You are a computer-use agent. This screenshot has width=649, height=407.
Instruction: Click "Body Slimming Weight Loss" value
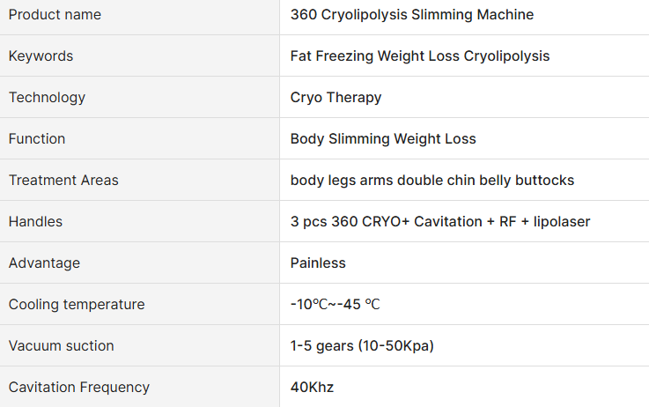[383, 139]
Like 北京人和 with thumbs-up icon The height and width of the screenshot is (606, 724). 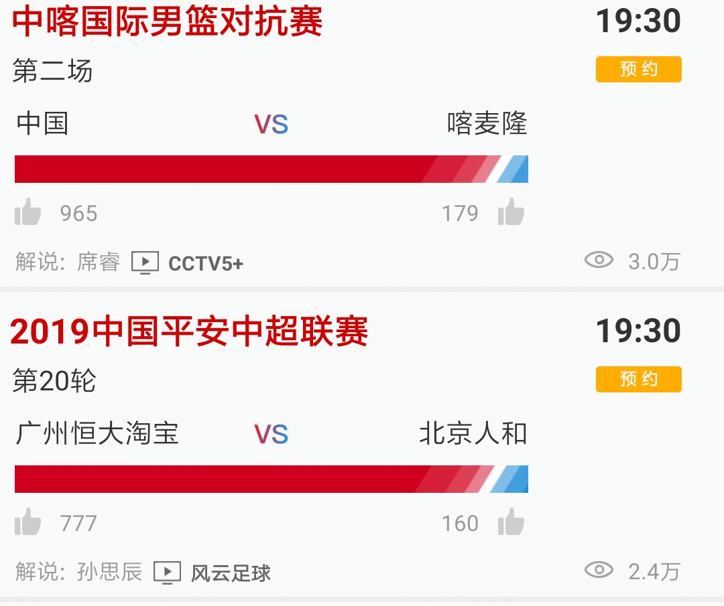tap(511, 522)
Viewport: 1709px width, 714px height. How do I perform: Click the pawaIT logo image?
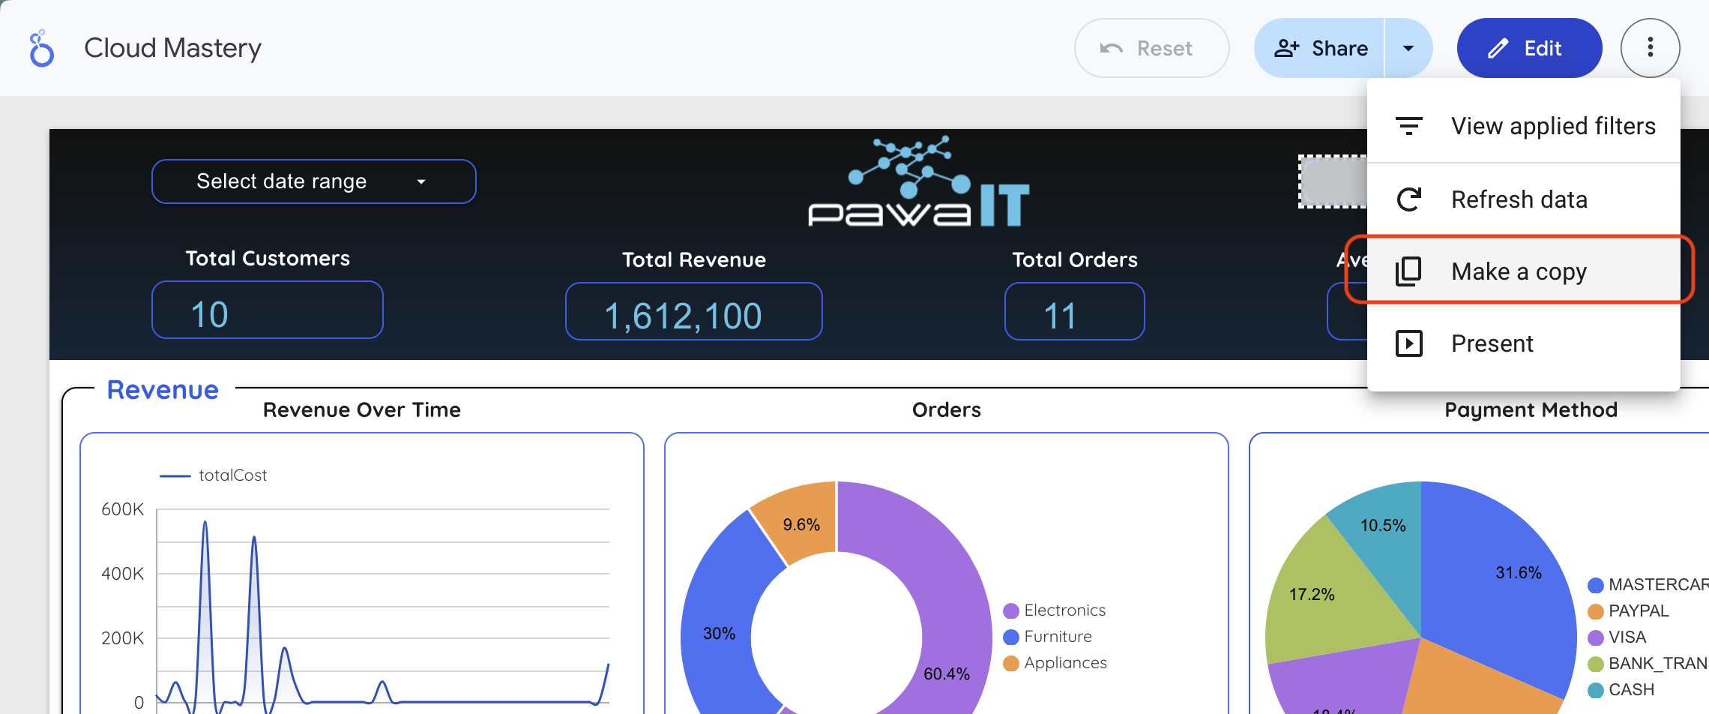(918, 184)
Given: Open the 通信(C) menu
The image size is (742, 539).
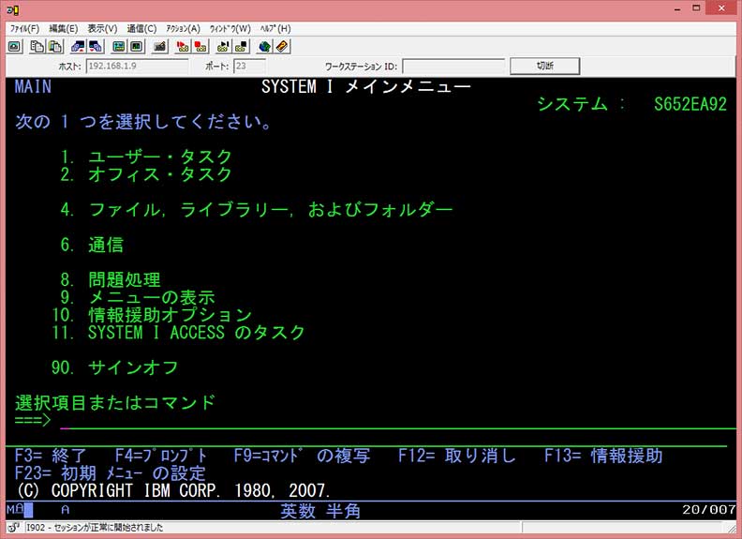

━━━━━━━━━━

■ **Problem description**
From the line containing "Viewport: 1709px width, 714px" to the last line of the records, inclusive, output the lines exactly as written and nothing else; leave out the pictures.

■ **Answer area**
Viewport: 1709px width, 714px height. How do I perform: Click the pawaIT logo image?
(918, 184)
Given: Open the 通信(C) menu
The image size is (742, 539).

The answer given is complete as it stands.